Material to process.

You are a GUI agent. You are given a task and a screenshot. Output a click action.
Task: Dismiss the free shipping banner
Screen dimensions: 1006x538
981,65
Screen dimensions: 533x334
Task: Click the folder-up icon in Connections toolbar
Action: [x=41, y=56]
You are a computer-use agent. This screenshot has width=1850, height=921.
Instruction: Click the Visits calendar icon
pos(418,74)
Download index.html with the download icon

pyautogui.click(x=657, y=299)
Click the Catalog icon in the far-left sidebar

Task to complete. Word for word, return all of the records.

Answer to the problem.
You are a GUI agent. You are given a task and a screenshot. Output a click action.
Task: Dismiss the free shipping banner
Screen dimensions: 1006x538
981,65
Screen dimensions: 533x334
Task: Click the folder-up icon in Connections toolbar
Action: [x=41, y=56]
You are a computer-use agent. This screenshot has width=1850, height=921.
Instruction: Click the Visits calendar icon
pos(418,74)
Download index.html with the download icon

pyautogui.click(x=657, y=299)
Click the Catalog icon in the far-left sidebar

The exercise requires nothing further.